Work order -
Please give an exact transcription of the records shown below.

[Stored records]
-- Opening Marker --

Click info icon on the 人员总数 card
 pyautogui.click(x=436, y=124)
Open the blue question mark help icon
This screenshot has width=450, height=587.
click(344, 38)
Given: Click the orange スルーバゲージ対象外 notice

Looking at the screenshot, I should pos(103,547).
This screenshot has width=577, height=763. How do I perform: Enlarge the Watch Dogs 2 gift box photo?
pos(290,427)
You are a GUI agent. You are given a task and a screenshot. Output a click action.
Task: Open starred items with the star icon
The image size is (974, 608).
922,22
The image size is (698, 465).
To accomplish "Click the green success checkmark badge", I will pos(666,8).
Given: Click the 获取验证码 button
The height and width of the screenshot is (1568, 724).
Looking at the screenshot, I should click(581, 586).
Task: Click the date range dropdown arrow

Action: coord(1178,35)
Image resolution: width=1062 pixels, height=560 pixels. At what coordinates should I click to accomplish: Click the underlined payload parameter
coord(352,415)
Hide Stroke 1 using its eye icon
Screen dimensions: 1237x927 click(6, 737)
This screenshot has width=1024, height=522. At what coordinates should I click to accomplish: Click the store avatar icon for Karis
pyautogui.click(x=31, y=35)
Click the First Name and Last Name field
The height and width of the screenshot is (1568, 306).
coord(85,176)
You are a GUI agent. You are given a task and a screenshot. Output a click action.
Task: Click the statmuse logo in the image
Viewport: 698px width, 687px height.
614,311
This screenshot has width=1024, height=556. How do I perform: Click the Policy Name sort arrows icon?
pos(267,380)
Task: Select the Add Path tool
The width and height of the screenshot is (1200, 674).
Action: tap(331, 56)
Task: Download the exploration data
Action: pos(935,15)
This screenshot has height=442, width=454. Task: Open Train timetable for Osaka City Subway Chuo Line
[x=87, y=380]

-- Closing Marker --

Solution -
Click info icon on the 人员总数 card
 pyautogui.click(x=436, y=124)
Open the blue question mark help icon
This screenshot has width=450, height=587.
click(344, 38)
Given: Click the orange スルーバゲージ対象外 notice

Looking at the screenshot, I should pos(103,547).
This screenshot has width=577, height=763. How do I perform: Enlarge the Watch Dogs 2 gift box photo?
pos(290,427)
You are a GUI agent. You are given a task and a screenshot. Output a click action.
Task: Open starred items with the star icon
The image size is (974, 608).
922,22
The image size is (698, 465).
To accomplish "Click the green success checkmark badge", I will pos(666,8).
Given: Click the 获取验证码 button
The height and width of the screenshot is (1568, 724).
Looking at the screenshot, I should click(581, 586).
Task: Click the date range dropdown arrow

Action: coord(1178,35)
Image resolution: width=1062 pixels, height=560 pixels. At what coordinates should I click to accomplish: Click the underlined payload parameter
coord(352,415)
Hide Stroke 1 using its eye icon
Screen dimensions: 1237x927 click(6, 737)
This screenshot has width=1024, height=522. At what coordinates should I click to accomplish: Click the store avatar icon for Karis
pyautogui.click(x=31, y=35)
Click the First Name and Last Name field
The height and width of the screenshot is (1568, 306).
coord(85,176)
You are a GUI agent. You are given a task and a screenshot. Output a click action.
Task: Click the statmuse logo in the image
Viewport: 698px width, 687px height.
614,311
This screenshot has width=1024, height=556. How do I perform: Click the Policy Name sort arrows icon?
pos(267,380)
Task: Select the Add Path tool
The width and height of the screenshot is (1200, 674).
Action: tap(331, 56)
Task: Download the exploration data
Action: pos(935,15)
This screenshot has height=442, width=454. Task: Open Train timetable for Osaka City Subway Chuo Line
[x=87, y=380]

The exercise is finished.